Here's what caught our attention:

HARLF: Hierarchical Reinforcement Learning and Lightweight LLM-Driven Sentiment Integration for Financial Portfolio Optimization: A novel framework that seamlessly combines sentiment analysis from lightweight LLMs with traditional financial data to optimize investment portfolios through a hierarchical RL approach.
Machine Learning Solutions Integrated in an IoT Healthcare Platform for Heart Failure Risk Stratification: An ensemble learning model that leverages both clinical and echocardiographic features to achieve high sensitivity and accuracy in predicting heart failure risk, with a modular structure that enhances interpretability.

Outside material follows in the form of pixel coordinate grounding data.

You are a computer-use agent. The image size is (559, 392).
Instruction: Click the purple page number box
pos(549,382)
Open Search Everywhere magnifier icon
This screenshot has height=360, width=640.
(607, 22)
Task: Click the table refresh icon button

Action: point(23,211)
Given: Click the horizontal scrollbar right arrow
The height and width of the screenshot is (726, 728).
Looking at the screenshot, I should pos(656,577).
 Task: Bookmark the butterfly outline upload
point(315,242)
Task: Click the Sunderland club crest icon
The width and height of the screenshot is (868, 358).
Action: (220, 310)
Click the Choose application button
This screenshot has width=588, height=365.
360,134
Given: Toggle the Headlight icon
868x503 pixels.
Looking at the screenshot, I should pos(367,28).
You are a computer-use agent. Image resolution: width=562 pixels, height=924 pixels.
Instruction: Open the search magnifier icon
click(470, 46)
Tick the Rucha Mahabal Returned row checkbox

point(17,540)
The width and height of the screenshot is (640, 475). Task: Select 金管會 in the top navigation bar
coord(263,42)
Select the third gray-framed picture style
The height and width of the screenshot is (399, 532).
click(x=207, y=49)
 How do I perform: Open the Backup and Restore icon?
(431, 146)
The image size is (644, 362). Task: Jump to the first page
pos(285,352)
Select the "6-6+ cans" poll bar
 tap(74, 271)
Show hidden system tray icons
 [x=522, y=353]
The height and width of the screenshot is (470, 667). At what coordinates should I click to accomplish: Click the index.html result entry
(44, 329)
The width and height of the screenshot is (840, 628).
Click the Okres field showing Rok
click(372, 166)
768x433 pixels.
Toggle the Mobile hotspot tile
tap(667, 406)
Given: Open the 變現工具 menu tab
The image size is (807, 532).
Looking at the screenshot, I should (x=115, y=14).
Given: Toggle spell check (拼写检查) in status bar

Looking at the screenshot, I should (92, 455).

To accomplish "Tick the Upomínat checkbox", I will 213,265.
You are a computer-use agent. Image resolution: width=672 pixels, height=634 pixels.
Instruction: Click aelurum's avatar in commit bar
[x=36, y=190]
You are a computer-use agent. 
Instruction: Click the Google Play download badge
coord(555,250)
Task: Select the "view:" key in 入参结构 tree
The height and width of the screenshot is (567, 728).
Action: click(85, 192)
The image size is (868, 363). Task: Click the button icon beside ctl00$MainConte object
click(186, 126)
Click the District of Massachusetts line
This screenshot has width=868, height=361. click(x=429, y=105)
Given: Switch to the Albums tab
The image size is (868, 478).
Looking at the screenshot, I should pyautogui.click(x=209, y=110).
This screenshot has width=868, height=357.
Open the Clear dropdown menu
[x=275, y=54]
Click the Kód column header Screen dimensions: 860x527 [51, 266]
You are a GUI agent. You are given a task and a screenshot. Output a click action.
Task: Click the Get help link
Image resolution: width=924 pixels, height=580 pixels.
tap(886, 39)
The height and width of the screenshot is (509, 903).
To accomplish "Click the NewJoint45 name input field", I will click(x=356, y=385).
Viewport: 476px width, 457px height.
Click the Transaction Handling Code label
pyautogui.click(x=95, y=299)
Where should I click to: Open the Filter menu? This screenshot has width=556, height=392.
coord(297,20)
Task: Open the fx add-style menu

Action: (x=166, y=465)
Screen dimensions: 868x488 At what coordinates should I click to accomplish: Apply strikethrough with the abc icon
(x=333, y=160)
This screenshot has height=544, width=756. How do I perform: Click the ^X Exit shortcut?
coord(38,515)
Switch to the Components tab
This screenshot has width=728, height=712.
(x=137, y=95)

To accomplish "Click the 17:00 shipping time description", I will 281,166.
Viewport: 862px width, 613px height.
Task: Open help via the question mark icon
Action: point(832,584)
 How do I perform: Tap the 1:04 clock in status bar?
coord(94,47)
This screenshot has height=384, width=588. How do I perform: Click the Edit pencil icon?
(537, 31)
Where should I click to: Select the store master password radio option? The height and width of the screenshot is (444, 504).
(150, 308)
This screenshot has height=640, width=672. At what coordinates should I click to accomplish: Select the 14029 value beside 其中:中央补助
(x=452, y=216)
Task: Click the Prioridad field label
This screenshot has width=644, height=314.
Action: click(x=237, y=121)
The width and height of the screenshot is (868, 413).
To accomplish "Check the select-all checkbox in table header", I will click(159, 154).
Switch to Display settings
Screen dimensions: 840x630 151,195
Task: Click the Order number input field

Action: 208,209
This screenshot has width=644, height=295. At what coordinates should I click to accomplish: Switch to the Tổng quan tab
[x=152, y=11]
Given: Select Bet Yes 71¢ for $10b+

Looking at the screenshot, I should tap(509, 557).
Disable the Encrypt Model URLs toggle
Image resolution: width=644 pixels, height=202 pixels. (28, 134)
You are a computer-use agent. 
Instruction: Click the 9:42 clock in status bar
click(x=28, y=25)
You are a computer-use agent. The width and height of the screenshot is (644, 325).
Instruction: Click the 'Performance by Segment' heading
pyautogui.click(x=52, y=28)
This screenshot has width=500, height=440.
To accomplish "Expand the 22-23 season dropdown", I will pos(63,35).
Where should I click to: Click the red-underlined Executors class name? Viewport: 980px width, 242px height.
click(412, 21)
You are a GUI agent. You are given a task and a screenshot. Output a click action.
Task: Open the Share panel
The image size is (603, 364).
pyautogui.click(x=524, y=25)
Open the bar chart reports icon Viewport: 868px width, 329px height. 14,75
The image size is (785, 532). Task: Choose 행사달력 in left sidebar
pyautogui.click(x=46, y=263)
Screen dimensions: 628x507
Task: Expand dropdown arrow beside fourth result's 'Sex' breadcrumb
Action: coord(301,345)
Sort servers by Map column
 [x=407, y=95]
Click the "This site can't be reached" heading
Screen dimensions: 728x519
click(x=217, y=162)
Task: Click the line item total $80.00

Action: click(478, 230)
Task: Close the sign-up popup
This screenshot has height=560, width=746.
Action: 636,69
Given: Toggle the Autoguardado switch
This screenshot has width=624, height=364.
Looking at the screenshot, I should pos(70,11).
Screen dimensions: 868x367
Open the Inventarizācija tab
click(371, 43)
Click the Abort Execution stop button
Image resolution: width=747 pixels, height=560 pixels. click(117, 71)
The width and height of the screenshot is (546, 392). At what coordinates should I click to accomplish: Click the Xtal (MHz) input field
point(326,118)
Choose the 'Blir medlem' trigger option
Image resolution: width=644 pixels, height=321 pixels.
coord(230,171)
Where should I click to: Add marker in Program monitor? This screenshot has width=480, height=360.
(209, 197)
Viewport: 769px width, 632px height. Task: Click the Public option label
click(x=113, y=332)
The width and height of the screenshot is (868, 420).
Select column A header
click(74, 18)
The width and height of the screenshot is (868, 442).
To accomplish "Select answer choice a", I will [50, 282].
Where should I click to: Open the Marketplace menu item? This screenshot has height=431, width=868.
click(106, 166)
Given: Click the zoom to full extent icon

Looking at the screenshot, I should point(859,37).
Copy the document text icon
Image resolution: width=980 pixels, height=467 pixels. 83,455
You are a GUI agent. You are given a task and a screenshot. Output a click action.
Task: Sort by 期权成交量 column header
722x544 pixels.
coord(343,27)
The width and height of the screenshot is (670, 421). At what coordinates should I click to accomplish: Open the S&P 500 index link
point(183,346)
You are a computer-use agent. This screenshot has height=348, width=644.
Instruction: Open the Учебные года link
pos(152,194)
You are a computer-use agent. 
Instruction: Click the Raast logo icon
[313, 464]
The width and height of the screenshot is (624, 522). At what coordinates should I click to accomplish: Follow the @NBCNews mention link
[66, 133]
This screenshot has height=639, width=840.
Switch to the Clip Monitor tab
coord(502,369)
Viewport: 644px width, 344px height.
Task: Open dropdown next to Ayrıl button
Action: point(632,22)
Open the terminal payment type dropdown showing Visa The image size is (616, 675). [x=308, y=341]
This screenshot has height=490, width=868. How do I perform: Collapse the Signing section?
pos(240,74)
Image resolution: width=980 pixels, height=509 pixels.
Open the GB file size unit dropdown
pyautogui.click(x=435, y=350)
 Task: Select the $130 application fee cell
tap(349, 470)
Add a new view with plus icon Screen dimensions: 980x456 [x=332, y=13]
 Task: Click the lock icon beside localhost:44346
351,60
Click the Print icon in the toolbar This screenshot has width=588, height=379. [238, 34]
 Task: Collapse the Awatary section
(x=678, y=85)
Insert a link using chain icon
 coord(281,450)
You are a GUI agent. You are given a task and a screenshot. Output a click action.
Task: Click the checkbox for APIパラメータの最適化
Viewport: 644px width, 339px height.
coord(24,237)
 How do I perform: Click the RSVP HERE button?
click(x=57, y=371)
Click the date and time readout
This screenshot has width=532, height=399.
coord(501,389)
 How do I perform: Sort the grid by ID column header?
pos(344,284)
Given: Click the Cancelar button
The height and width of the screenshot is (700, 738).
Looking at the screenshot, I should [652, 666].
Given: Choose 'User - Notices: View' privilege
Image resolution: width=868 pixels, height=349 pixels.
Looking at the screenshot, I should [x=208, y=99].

Demystify Protein Generation with Hierarchical Conditional Diffusion Models: A multi-level conditional diffusion model that generates proteins at the amino acid, backbone, and all-atom levels simultaneously, ensuring consistency across the hierarchical representations.
Checklists Are Better Than Reward Models For Aligning Language Models: A novel "Reinforcement Learning from Checklist Feedback" approach that outperforms traditional reward models in enabling language models to follow complex, multi-step instructions.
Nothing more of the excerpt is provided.